Perspectives historiques


La Ligue de l’enseignement, après la Première Guerre, réduite à ses instances dirigeantes, se heurte aux fédérations départementales d’œuvres postscolaires laïques qui se (re)structurent de façon autonome et souhaitent créer leur propre organisme national. (extrait de : Mutation démocratique à la Ligue (1925-1940).


ÉDITORIAL

 

La démocratie associative ? Perspectives historiques

 

DÉBATS

 

Mutation démocratique à la Ligue (1925-1940)

Nathalie Sévilla, docteur en histoire de l’IEP de Paris, maître de conférences à l’IUFM de Lorraine.
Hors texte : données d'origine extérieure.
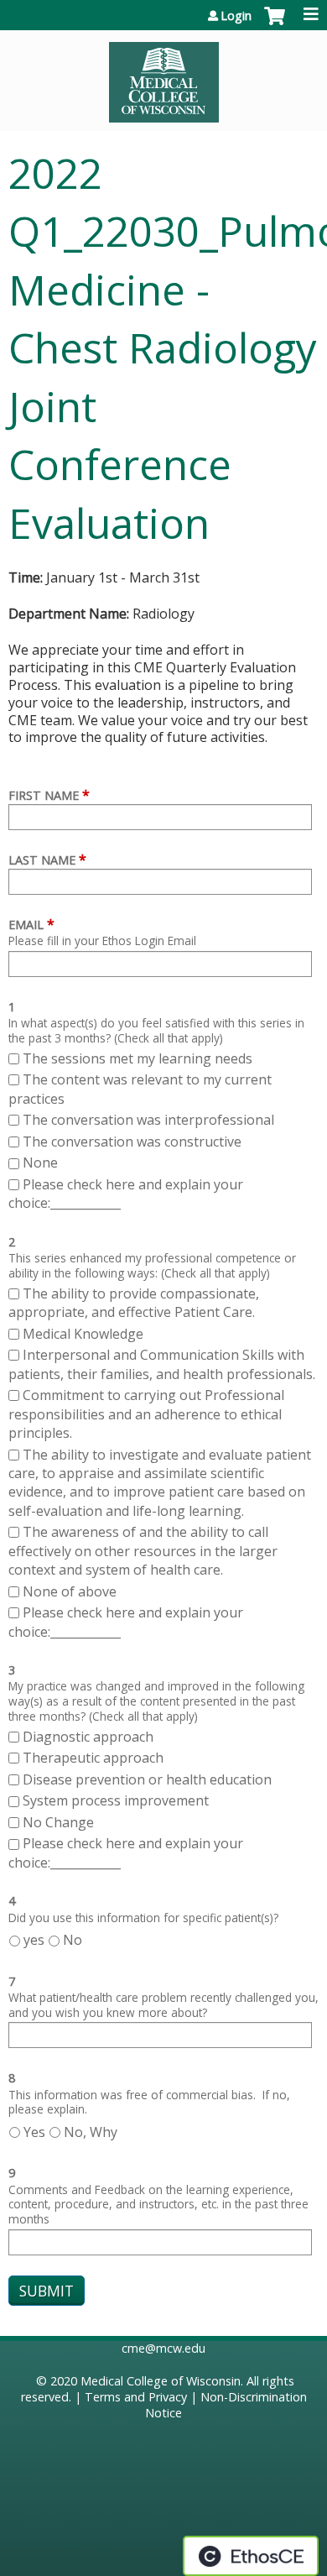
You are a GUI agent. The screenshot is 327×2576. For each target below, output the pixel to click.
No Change (58, 1822)
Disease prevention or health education (149, 1779)
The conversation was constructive (132, 1141)
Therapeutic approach (95, 1757)
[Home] (163, 76)
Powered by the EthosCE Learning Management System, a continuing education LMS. (251, 2556)
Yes (34, 2132)
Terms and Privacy (136, 2397)
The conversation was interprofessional (148, 1119)
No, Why (90, 2132)
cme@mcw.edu (163, 2348)
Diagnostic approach (90, 1736)
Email (26, 925)
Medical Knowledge (83, 1334)
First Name (43, 795)
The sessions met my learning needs (137, 1058)
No (72, 1940)
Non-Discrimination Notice (226, 2405)
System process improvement (116, 1800)
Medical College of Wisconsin (160, 2381)
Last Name (41, 860)
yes (33, 1940)
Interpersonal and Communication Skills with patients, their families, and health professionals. (161, 1363)
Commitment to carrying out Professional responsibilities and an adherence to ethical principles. (146, 1414)
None (40, 1162)
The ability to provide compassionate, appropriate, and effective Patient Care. (133, 1302)
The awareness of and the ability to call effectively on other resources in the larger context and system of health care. (143, 1551)
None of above (70, 1591)
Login (236, 16)
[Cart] (274, 24)
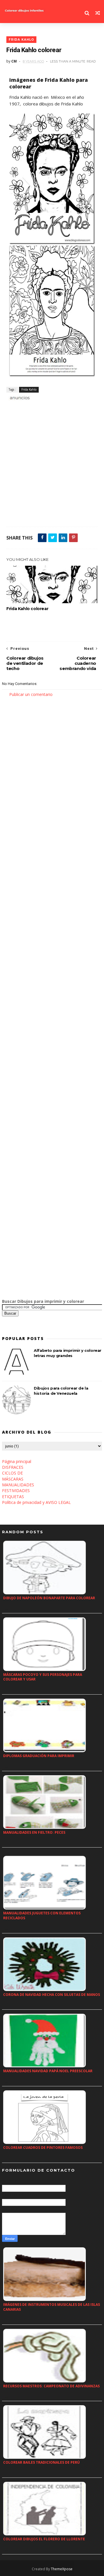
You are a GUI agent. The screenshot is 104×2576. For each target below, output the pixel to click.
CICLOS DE (12, 1473)
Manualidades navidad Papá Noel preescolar (47, 2070)
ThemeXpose (62, 2568)
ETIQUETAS (13, 1496)
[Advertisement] (52, 466)
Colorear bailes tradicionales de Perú (41, 2462)
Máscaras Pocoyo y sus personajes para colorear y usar (42, 1677)
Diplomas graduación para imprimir (38, 1755)
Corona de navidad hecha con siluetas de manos (51, 1994)
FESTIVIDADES (16, 1490)
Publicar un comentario (31, 694)
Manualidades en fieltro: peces (34, 1832)
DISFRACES (12, 1467)
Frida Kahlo (21, 39)
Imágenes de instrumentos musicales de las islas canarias (51, 2307)
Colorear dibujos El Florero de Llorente (44, 2539)
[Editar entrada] (18, 397)
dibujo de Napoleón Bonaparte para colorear (49, 1597)
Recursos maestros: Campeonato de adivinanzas (51, 2386)
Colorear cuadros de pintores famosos (43, 2147)
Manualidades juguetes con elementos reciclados (42, 1915)
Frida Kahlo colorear (27, 608)
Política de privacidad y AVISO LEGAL (36, 1502)
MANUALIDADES (18, 1484)
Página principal (16, 1461)
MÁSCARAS (12, 1479)
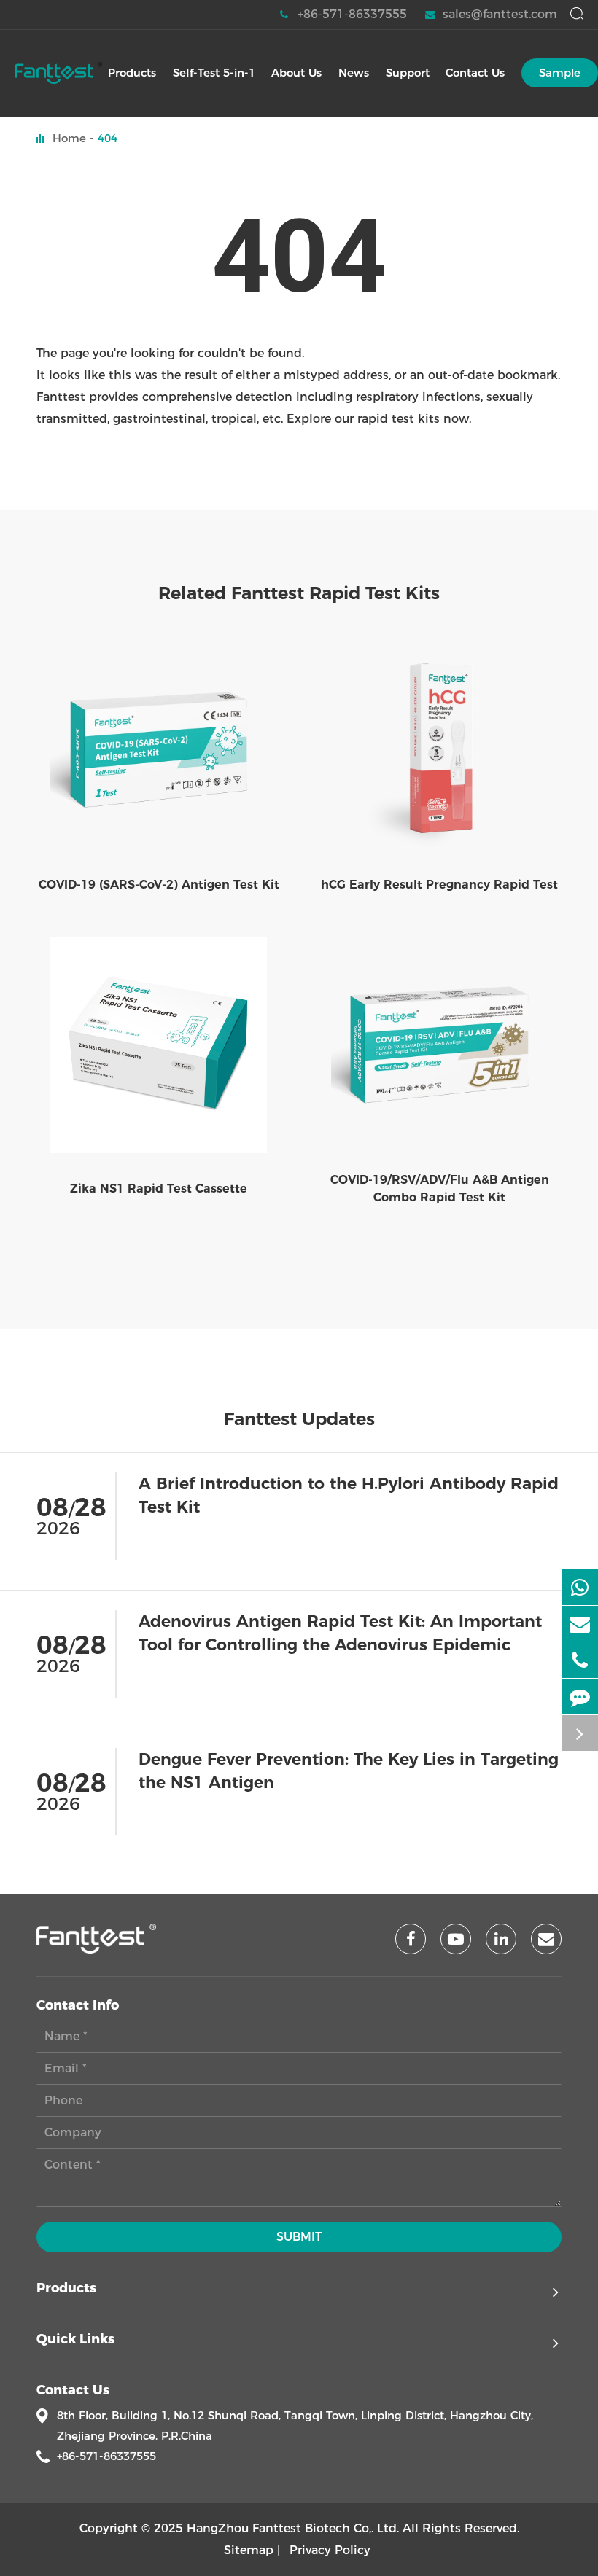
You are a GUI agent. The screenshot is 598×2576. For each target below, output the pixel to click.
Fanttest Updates (299, 1419)
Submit (299, 2237)
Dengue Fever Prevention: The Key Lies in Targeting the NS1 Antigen (349, 1770)
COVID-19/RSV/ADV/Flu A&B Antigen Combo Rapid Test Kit (439, 1188)
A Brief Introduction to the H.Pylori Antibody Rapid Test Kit (349, 1495)
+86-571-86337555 (352, 14)
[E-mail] (580, 1624)
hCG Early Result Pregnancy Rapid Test (439, 884)
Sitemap (248, 2550)
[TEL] (580, 1660)
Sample (559, 72)
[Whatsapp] (580, 1587)
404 (107, 138)
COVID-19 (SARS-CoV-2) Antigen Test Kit (159, 884)
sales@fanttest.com (500, 14)
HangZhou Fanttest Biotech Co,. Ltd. (293, 2528)
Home (69, 138)
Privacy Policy (330, 2550)
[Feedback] (580, 1696)
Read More (529, 1566)
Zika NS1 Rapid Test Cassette (158, 1188)
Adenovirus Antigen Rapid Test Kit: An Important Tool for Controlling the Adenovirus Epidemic (340, 1633)
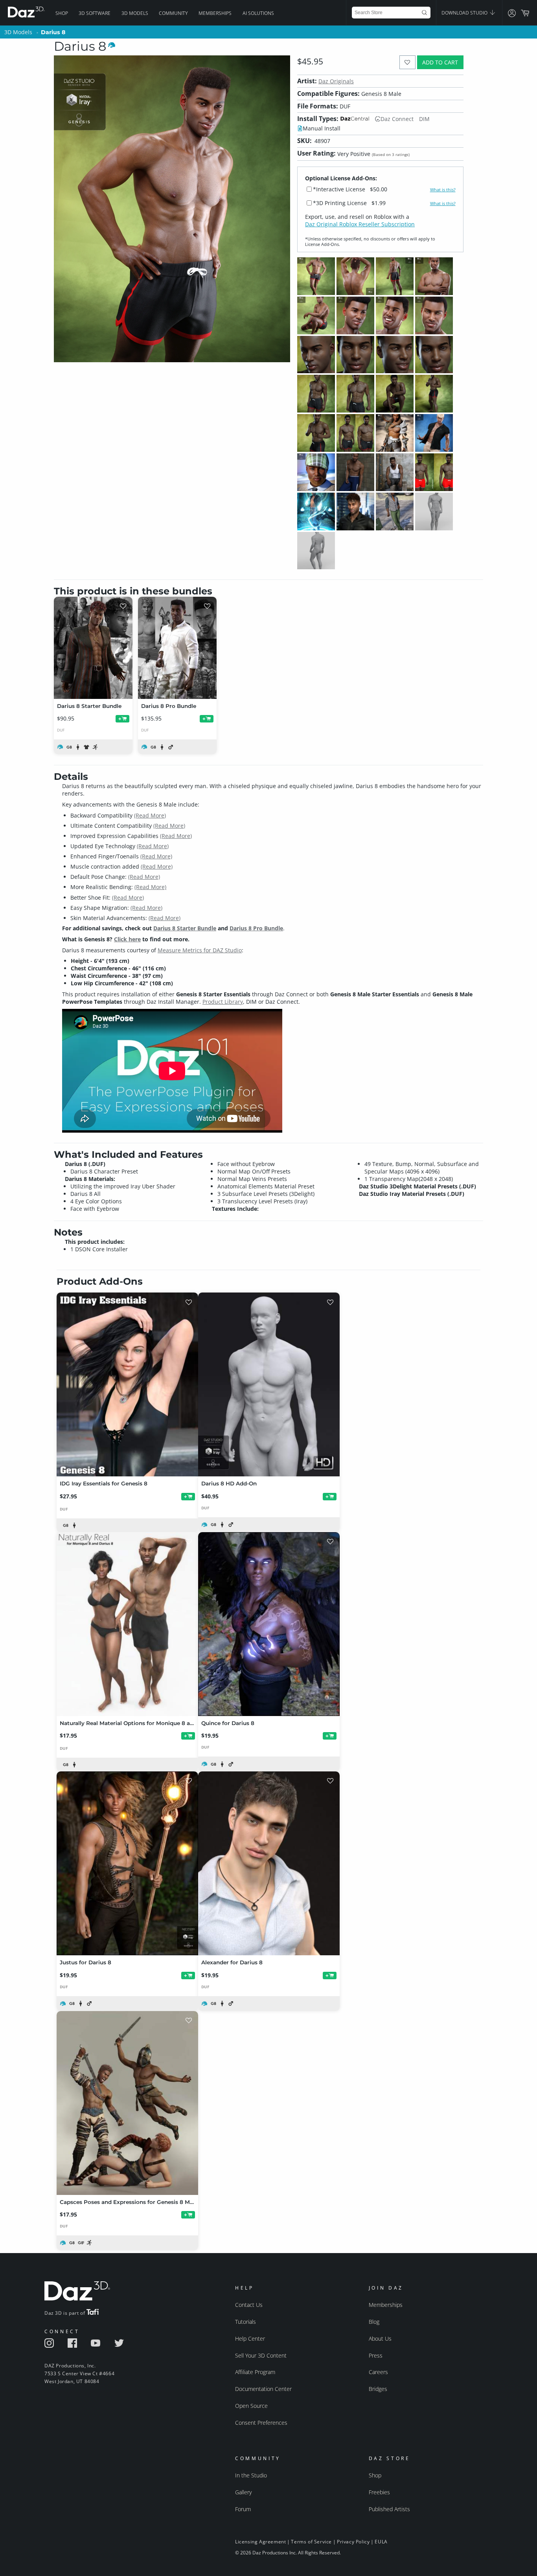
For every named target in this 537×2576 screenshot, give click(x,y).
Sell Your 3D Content (261, 2355)
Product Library (222, 1001)
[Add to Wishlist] (407, 62)
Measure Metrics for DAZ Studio (200, 950)
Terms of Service (311, 2541)
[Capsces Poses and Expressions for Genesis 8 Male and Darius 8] (127, 2103)
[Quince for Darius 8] (269, 1624)
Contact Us (249, 2304)
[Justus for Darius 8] (127, 1863)
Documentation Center (263, 2389)
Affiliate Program (255, 2372)
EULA (381, 2541)
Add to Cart (440, 62)
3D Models (134, 13)
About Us (380, 2338)
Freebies (379, 2492)
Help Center (250, 2338)
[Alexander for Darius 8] (269, 1863)
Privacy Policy (353, 2541)
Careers (378, 2372)
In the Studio (251, 2475)
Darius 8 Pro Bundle (256, 928)
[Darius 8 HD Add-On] (269, 1384)
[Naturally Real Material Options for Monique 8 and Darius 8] (127, 1624)
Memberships (215, 13)
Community (173, 13)
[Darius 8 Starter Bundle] (93, 648)
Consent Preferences (261, 2422)
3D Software (94, 13)
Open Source (251, 2405)
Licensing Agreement (260, 2541)
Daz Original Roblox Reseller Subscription (360, 224)
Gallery (243, 2492)
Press (376, 2355)
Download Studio (465, 12)
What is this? (443, 190)
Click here (127, 939)
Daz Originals (336, 81)
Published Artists (389, 2509)
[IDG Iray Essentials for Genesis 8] (127, 1384)
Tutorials (245, 2321)
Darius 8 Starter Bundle (184, 928)
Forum (243, 2509)
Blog (374, 2321)
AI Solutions (258, 13)
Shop (61, 13)
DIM (424, 119)
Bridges (378, 2389)
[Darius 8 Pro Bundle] (177, 648)
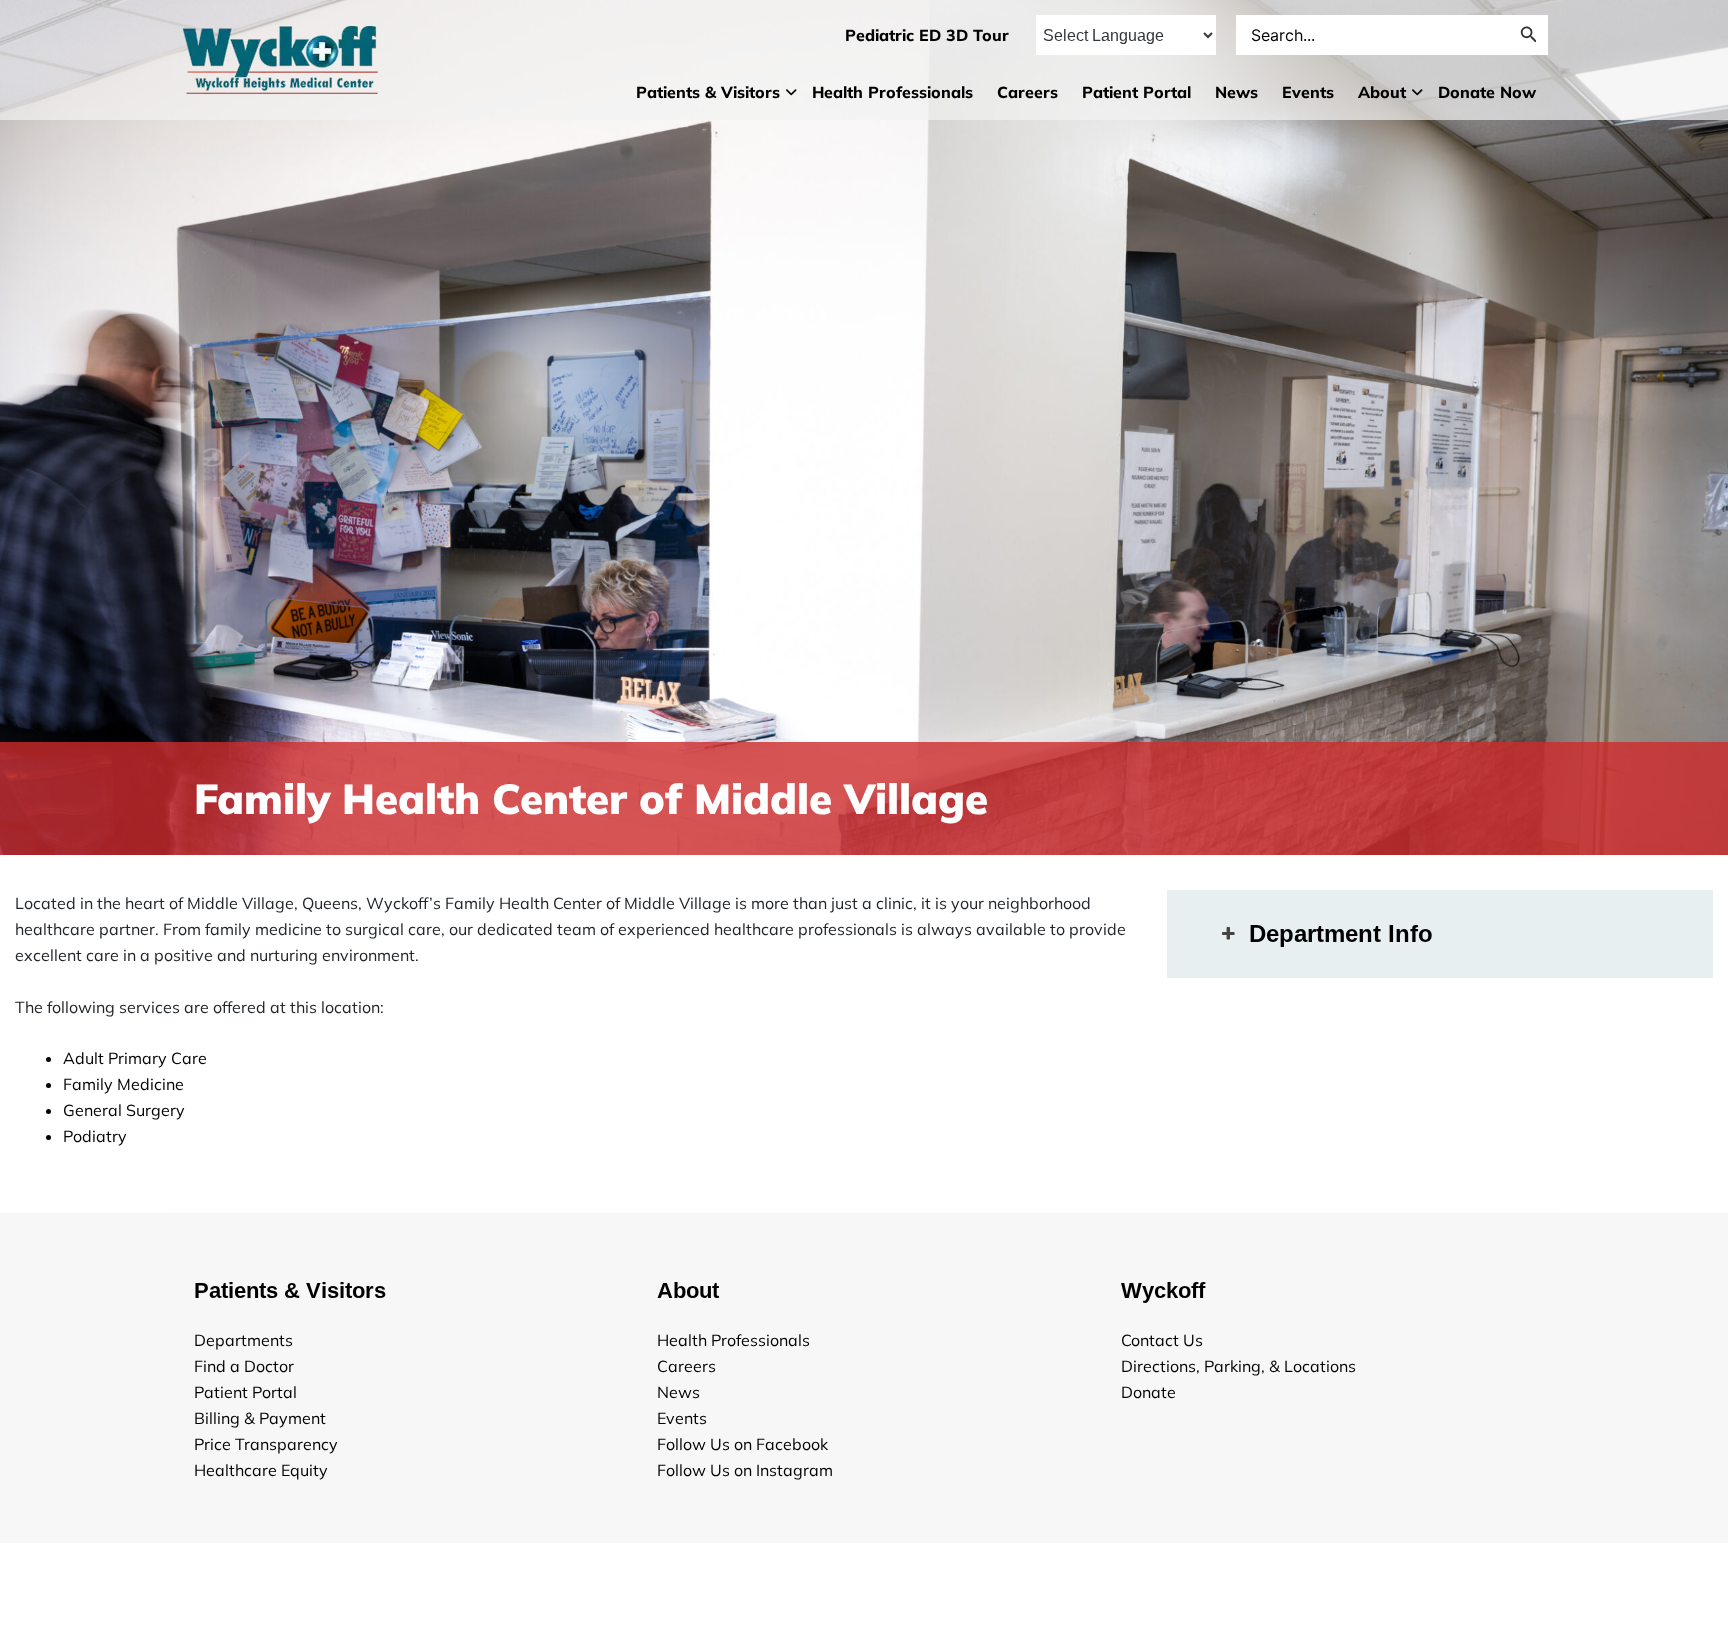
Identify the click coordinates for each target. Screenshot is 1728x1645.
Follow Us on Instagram (745, 1470)
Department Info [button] (1341, 933)
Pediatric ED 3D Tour (927, 35)
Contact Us (1162, 1340)
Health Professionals (892, 92)
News (1236, 92)
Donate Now (1487, 92)
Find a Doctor (244, 1366)
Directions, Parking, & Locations (1238, 1366)
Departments (243, 1340)
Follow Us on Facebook (742, 1444)
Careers (1027, 92)
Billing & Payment (260, 1418)
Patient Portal (1136, 92)
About (1382, 92)
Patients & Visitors (708, 92)
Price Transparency (266, 1444)
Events (1308, 92)
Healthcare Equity (261, 1470)
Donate (1148, 1392)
La Ligue de l’enseignement, après la Première Guerre, réduite à ses instances dirigeantes, se heurte aux fédérations départementales d’œuvres postscolaires laïques qui se (re)structurent de façon autonome et souhaitent créer leur propre organisme national. L’organisation reconnaît ces dernières comme structures décisionnelles et devient une confédération (1925). La forme fédérative permet au monde primaire militant, bien que canalisé, d’avoir un poids significatif dans les orientations de l’organisation, qui devient un des lieux de négociation entre l’Administration de l’Éducation nationale et le Syndicat national des instituteurs. La Ligue confédérale doit cependant veiller à ce que la démocratisation de ces mécanismes de décision n’engendre aucune inféodation.

Jeune Alsace, école de la nation (1944-1947)

Julien Fuchs, maître de conférences, UFR sport et éducation physique – université de Bretagne occidentale.

Dans l’Alsace de l’après-guerre, la volonté de participer à la réintégration culturelle des populations dans la nation française caractérise la relance des associations de jeunesse. L’ambition, presque unanimement partagée, est de faire de ces associations des « écoles de la nation ». Nous cherchons alors à voir en quoi celles-ci constituent, dans le contexte de la Libération, des lieux privilégiés d’apprentissage de comportements, de manières de penser et de valeurs perçus comme propres à la nation française. En d’autres termes, nous montrons que ces associations, qui se veulent espaces de formation de la citoyenneté, peuvent être des maillons de l’intégration républicaine.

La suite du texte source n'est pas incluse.